↓

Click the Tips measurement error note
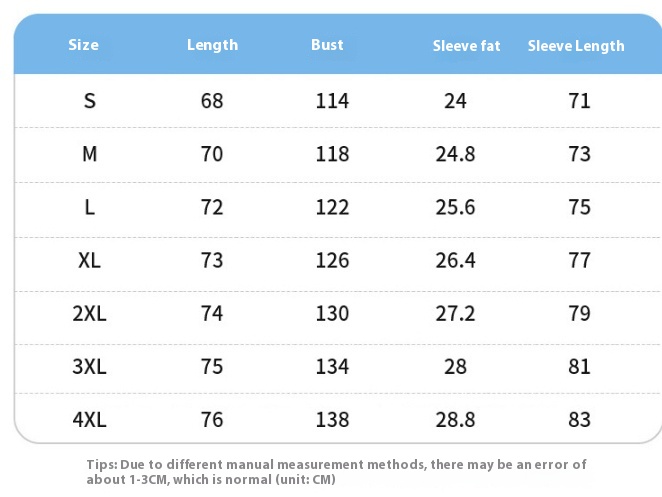The image size is (662, 497). click(336, 472)
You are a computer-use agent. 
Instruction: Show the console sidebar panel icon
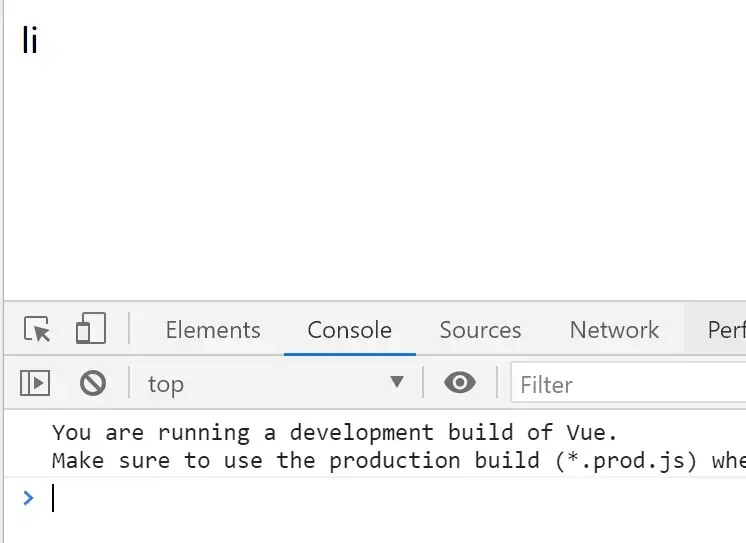[x=35, y=383]
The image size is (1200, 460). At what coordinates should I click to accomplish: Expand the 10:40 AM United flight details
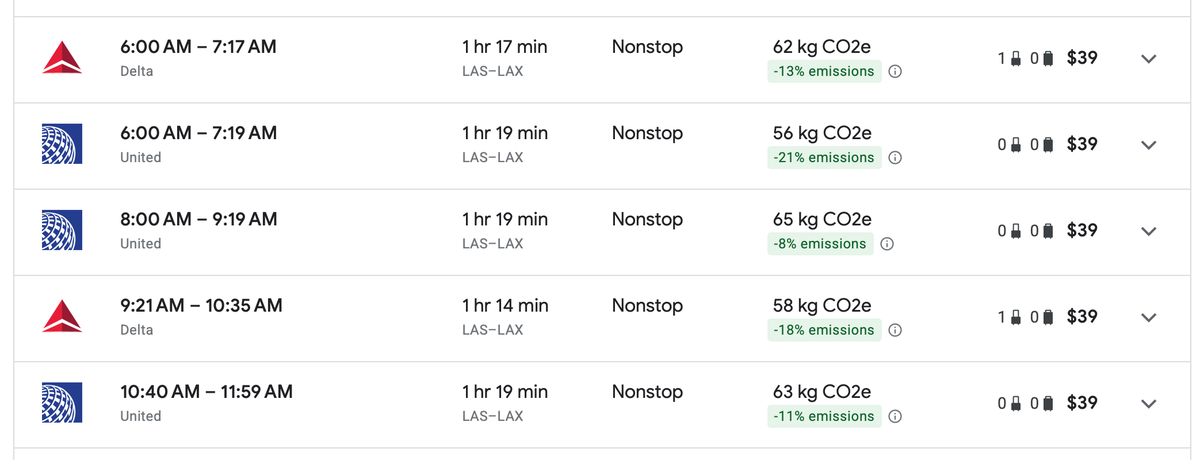click(x=1148, y=404)
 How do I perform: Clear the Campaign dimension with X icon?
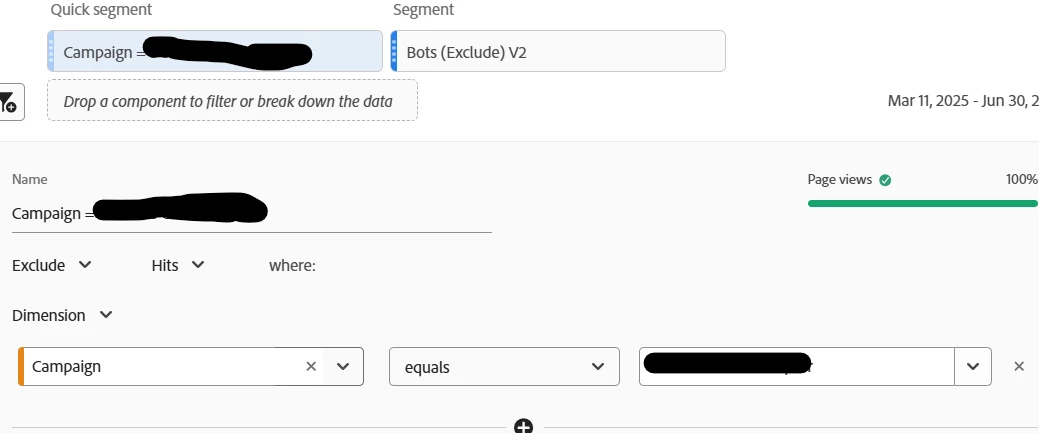(x=311, y=366)
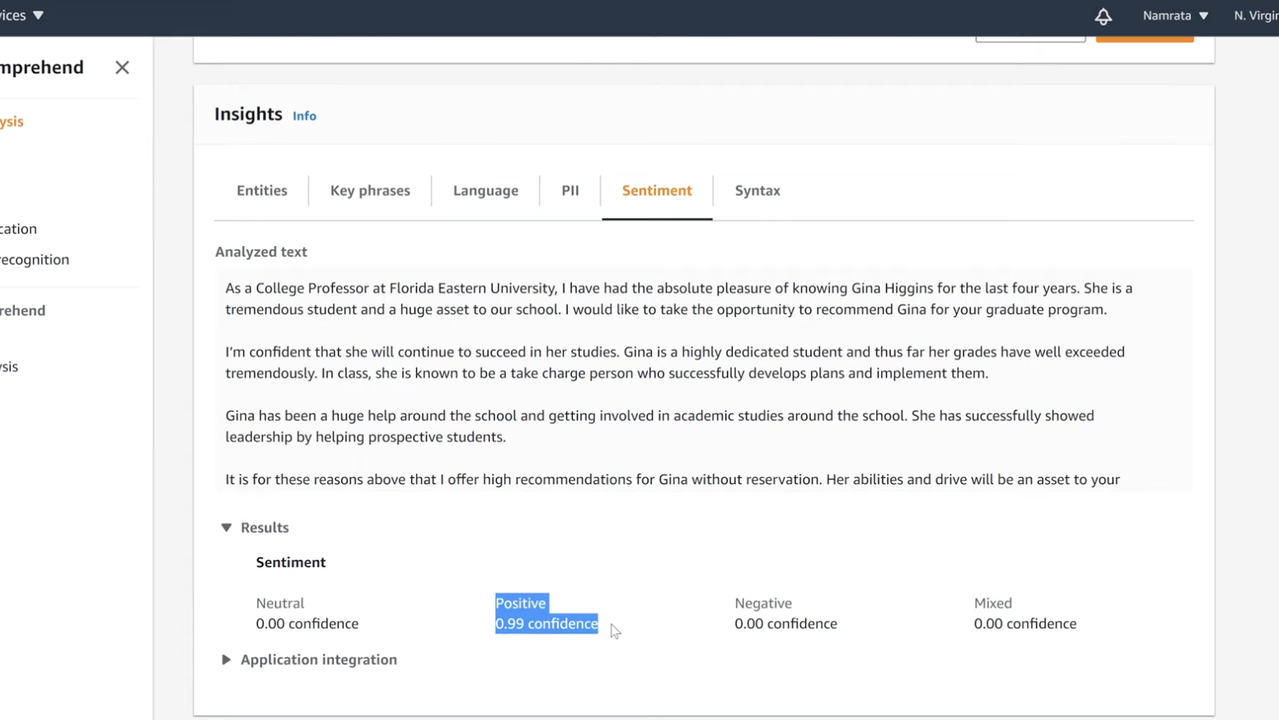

↑

→ **Work order**
The response is the full listing, copied exactly, with the pictures omitted.

→ **Worked solution**
Click the Tips measurement error note
The image size is (662, 497). click(336, 472)
You are a computer-use agent. 
Instruction: Show the console sidebar panel icon
[x=35, y=383]
The image size is (1200, 460). At what coordinates should I click to accomplish: Expand the 10:40 AM United flight details
click(x=1148, y=404)
 How do I perform: Clear the Campaign dimension with X icon?
(x=311, y=366)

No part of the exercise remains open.